Task instructions. Give back exactly the lines of the data below, starting with the line that has "The height and" and going on through the line that has "At what coordinates should I click to accomplish: Reset".

Data.
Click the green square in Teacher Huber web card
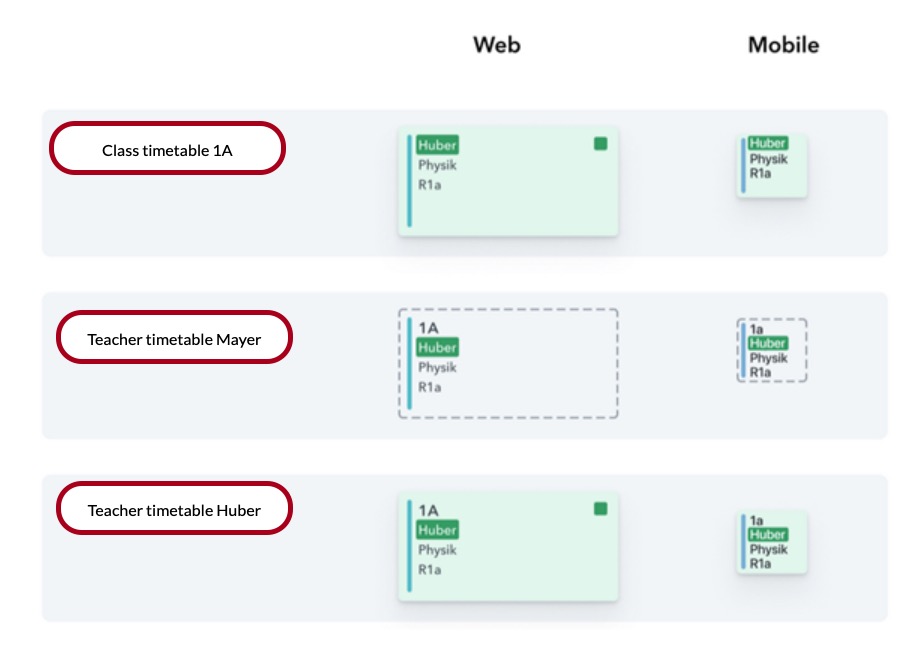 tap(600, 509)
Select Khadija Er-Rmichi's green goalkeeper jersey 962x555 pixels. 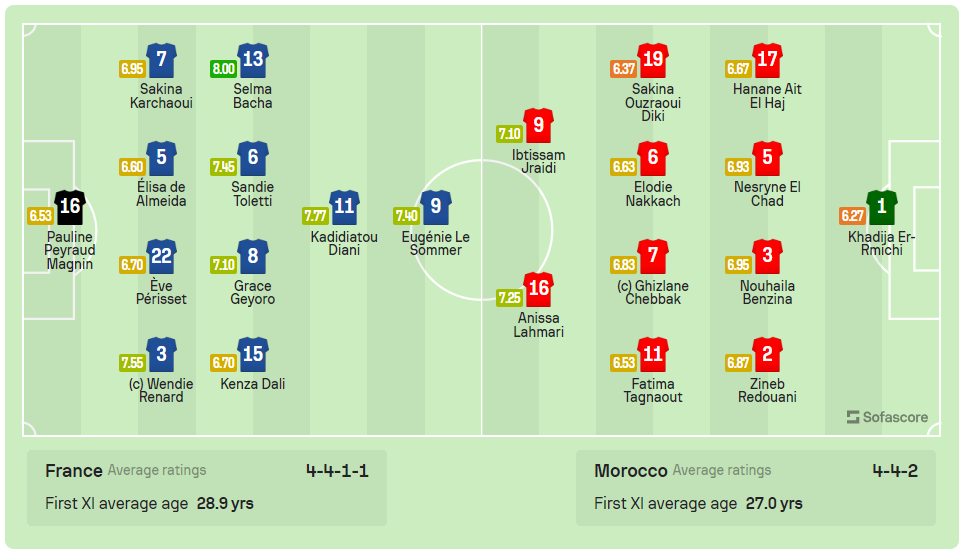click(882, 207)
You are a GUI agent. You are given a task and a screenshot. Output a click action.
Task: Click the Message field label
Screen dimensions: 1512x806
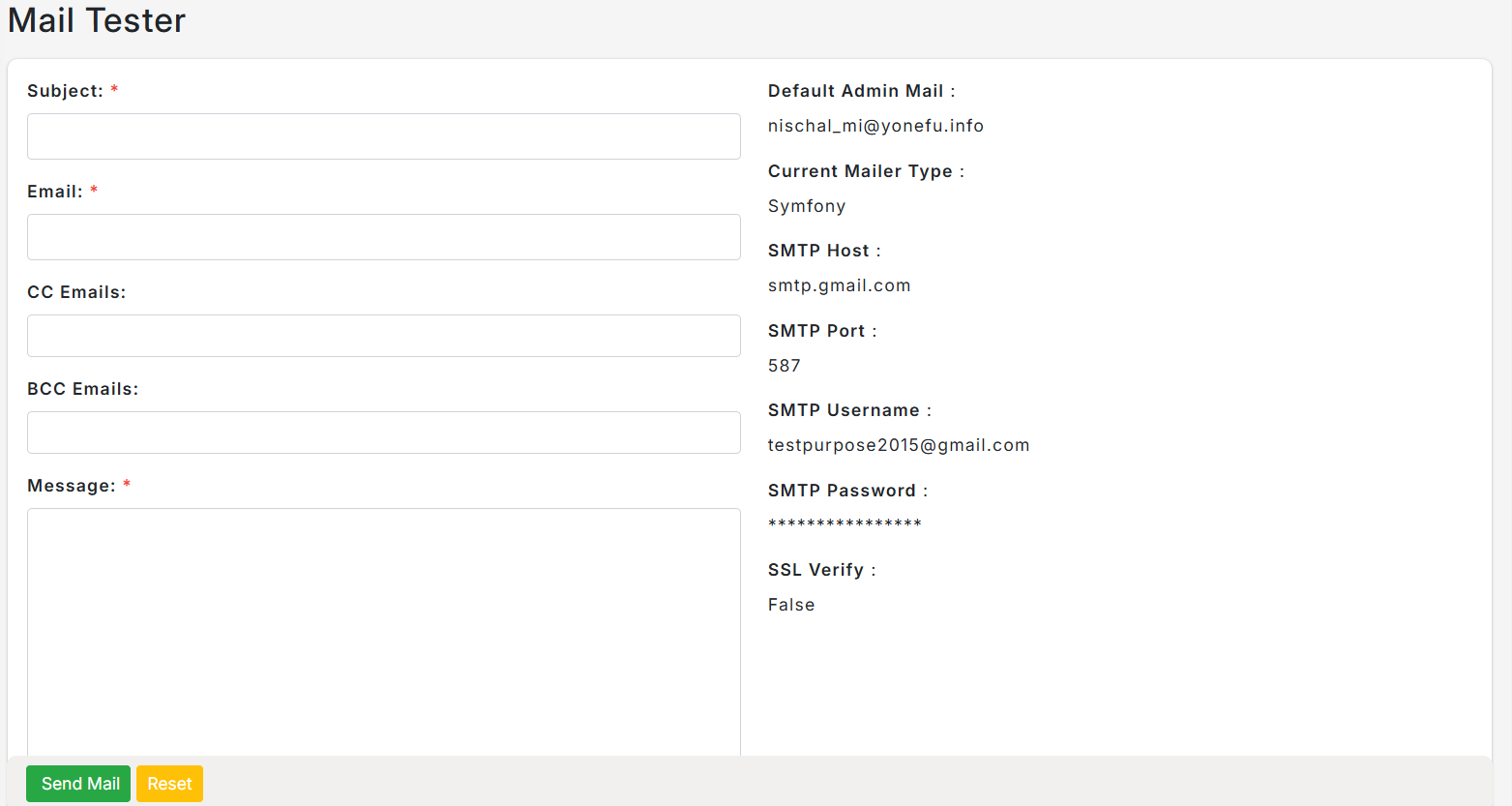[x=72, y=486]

* * *

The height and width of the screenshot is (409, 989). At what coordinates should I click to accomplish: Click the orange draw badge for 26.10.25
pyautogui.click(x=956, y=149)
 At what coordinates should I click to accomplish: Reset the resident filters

Answer space.
The height and width of the screenshot is (409, 989). At what coordinates should I click to accomplish: Click the orange draw badge for 26.10.25
pyautogui.click(x=956, y=149)
 At what coordinates should I click to accomplish: Reset the resident filters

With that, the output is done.